The `mask()` method replaces values where the condition is True. It's the opposite of `where()` method.

In [None]:
# Create a Series
s = pd.Series(range(5))
print("Original Series:")
print(s)

In [None]:
# Using where() - keep values where condition is True
print("\nwhere(s > 0) - keep values where s > 0:")
print(s.where(s > 0))

In [None]:
# Using mask() - replace values where condition is True
print("\nmask(s > 0) - replace values where s > 0:")
print(s.mask(s > 0))

In [None]:
# Using where() with a replacement value
print("\nwhere(s > 1, 10) - replace values where s <= 1 with 10:")
print(s.where(s > 1, 10))

In [None]:
# Using mask() with a replacement value
print("\nmask(s > 1, 10) - replace values where s > 1 with 10:")
print(s.mask(s > 1, 10))

In [None]:
# Create a DataFrame
df = pd.DataFrame(np.arange(10).reshape(-1, 2), columns=['A', 'B'])
print("Original DataFrame:")
print(df)

In [None]:
# Create a condition
m = df % 3 == 0
print("Condition (m = df % 3 == 0):")
print(m)

In [None]:
# Using where() with the condition
print("\ndf.where(m, -df) - keep values where m is True, replace others with -df:")
print(df.where(m, -df))

In [None]:
# Using mask() with the condition
print("\ndf.mask(m, -df) - replace values where m is True with -df:")
print(df.mask(m, -df))

In [None]:
# Verify that where(m) is equivalent to mask(~m)
print("\nVerify that df.where(m, -df) == df.mask(~m, -df):")
print(df.where(m, -df) == df.mask(~m, -df))

In [None]:
# Using mask() with a callable for the condition
print("\nUsing a callable for the condition:")
print(df.mask(lambda x: x > 5, 0))

In [None]:
# Using mask() with a callable for the replacement
print("\nUsing a callable for the replacement:")
print(df.mask(m, lambda x: x * 10))

In [None]:
# Using mask() with inplace=True
df_copy = df.copy()
print("\nBefore mask() with inplace=True:")
print(df_copy)

df_copy.mask(m, -df, inplace=True)
print("\nAfter mask() with inplace=True:")
print(df_copy)

## Summary

In this notebook, we've explored two important DataFrame methods:

1. **info()**: Prints a concise summary of a DataFrame, including the index dtype, column dtypes, non-null values, and memory usage. This is useful for quickly understanding the structure and content of a DataFrame.

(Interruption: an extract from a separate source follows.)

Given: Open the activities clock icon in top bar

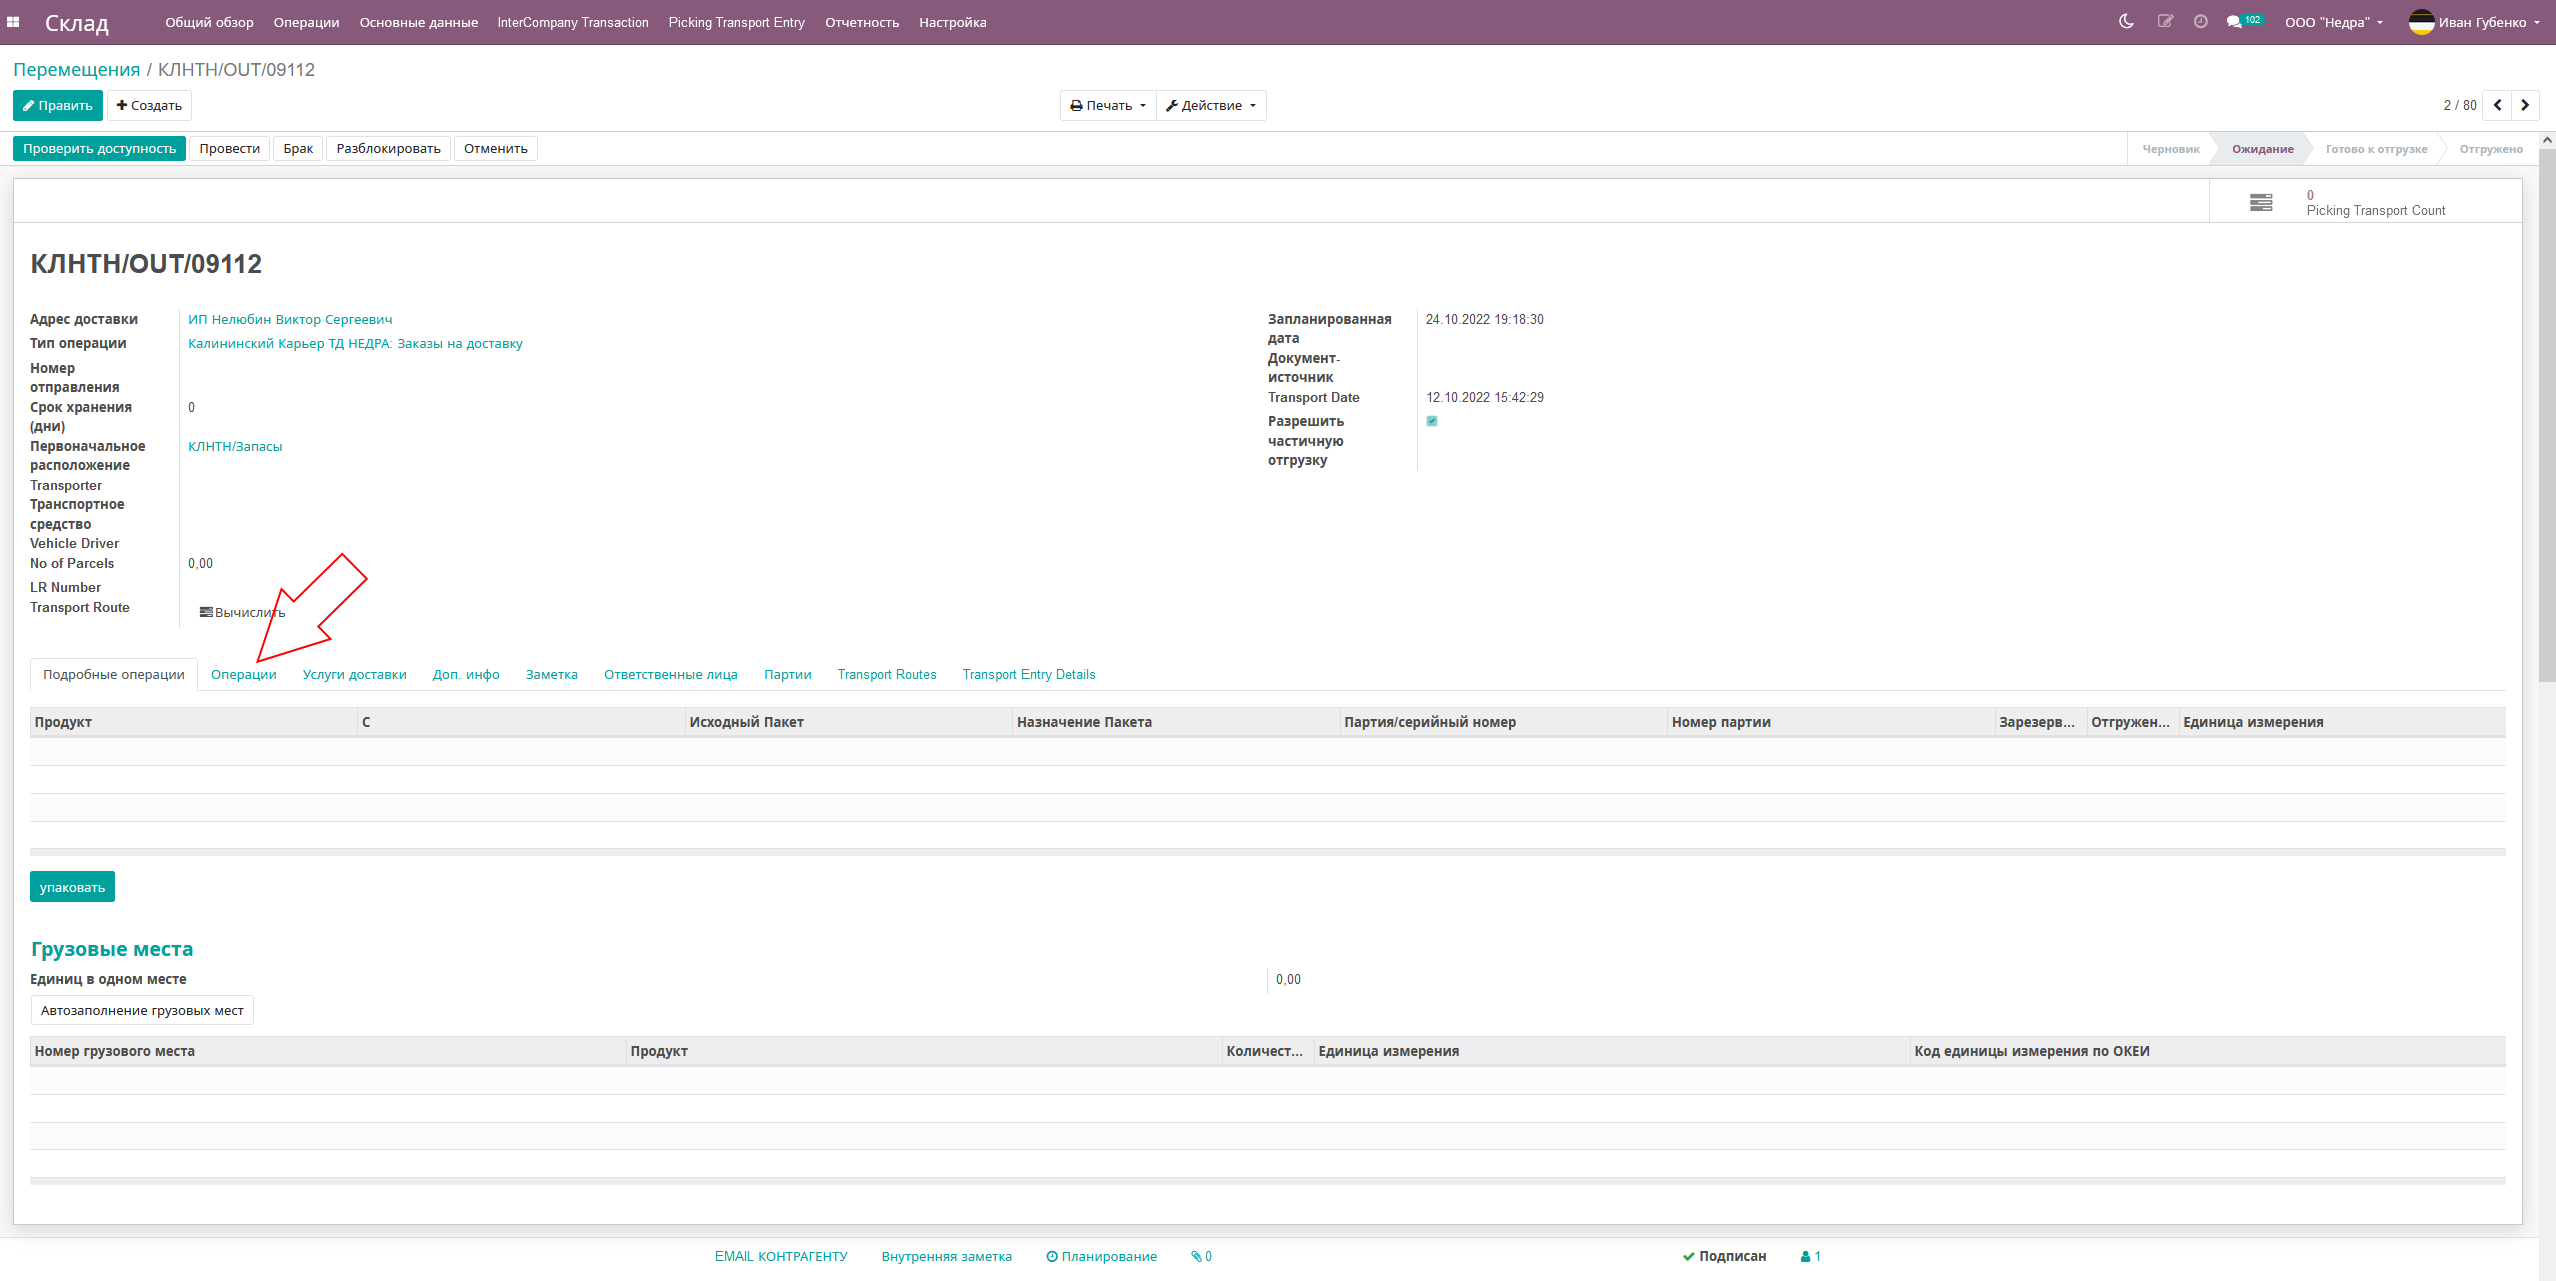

2. **mask()**: Replaces values where the condition is True. It's the opposite of the `where()` method, which keeps values where the condition is True. The `mask()` method is useful for data cleaning and transformation tasks.

These methods are essential for data exploration, understanding DataFrame structure, and data manipulation in pandas.